DARTMOUTH: THE “BRITANNIA” AND “HINDOSTAN,” AND THE NEW NAVAL COLLEGE.

FOSS STREET AND ST. SAVIOUR’S.

The parish church of Dartmouth, oddly enough, is neither St. Saviour’s in the town, nor St. Petrox at the castle, but St. Clement’s at Townstal, on the hilltop, quite a mile distant. Many of the very old and very fine fifteenth and sixteenth century overhanging and gabled houses have in modern times been destroyed, some by fire and some in wanton “improvements”; but Foss Street, looking along to St. Saviour’s, shows what old Dartmouth was like. There are found ancient houses with windows bracketed out upon strikingly artistic Renaissance carvings of lions and unicorns; but the houses in that street are decrepit, and the Butter Walk undoubtedly shows the best preserved old architecture. When we consider that Dartmouth was once, as a whole, like this, it will sadly be realised how grievous the change.

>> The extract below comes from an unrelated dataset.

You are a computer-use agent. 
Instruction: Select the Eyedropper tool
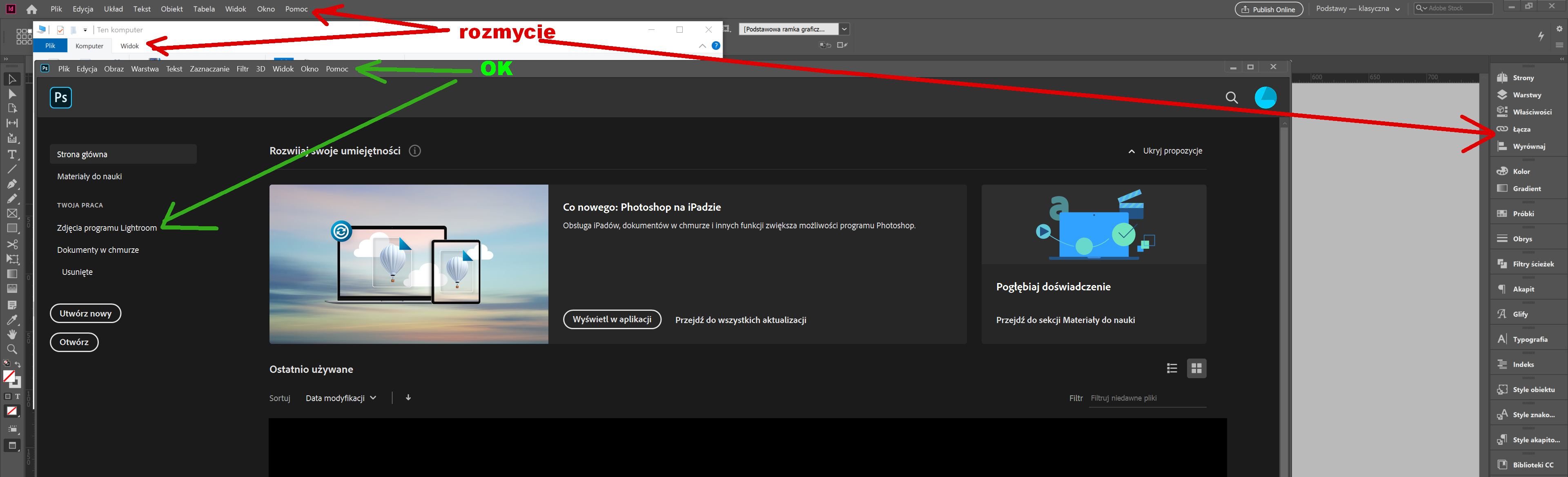tap(11, 319)
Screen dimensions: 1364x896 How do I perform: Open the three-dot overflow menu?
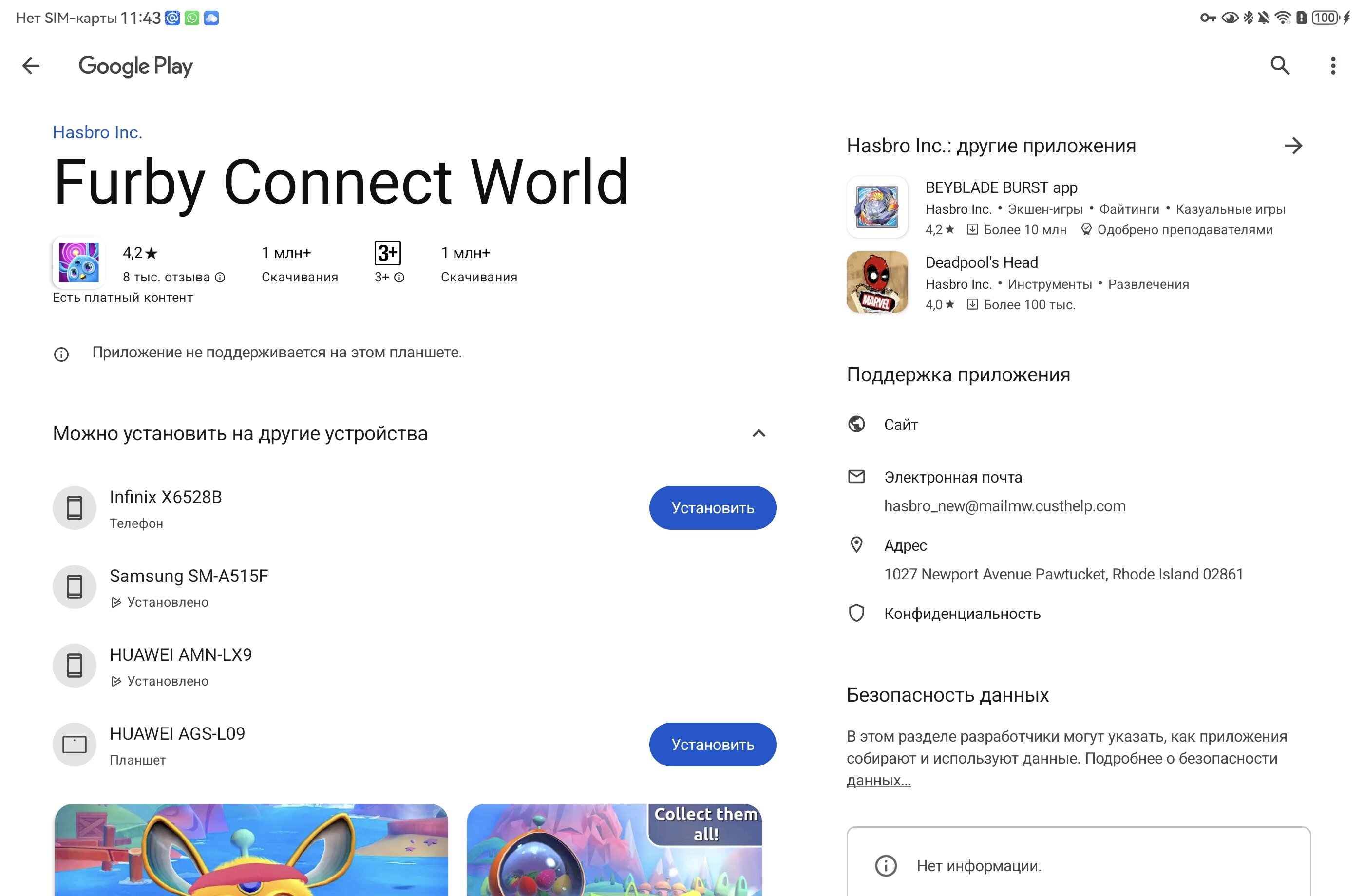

THE BUTTER WALK, DARTMOUTH.

Dartmouth to-day is still a very busy place, and full of slummy little alleys, and extraordinarily swarming with children. Amid all this crowding and bustle of business there are always plenty of loafers to lean over breast-high walls, contemplating the picturesque scene, where houses crowd and cling to the very water’s edge, and old, half-forgotten waterside towers stand, silent reminders of a bygone need for watchfulness. At Bayard’s Cove in especial, the coal-lumpers, the boatmen, and the generally idle sit on the quay walls in the sun, or lean against them, keeping them up. The coal-lumpers work perhaps sixteen or twenty hours at a stretch, coaling the steamers that come into port, and then want no more work for a month. They laze away the days, run up a score at the nearest pub, and groan if by chance they see another job coming round the corner.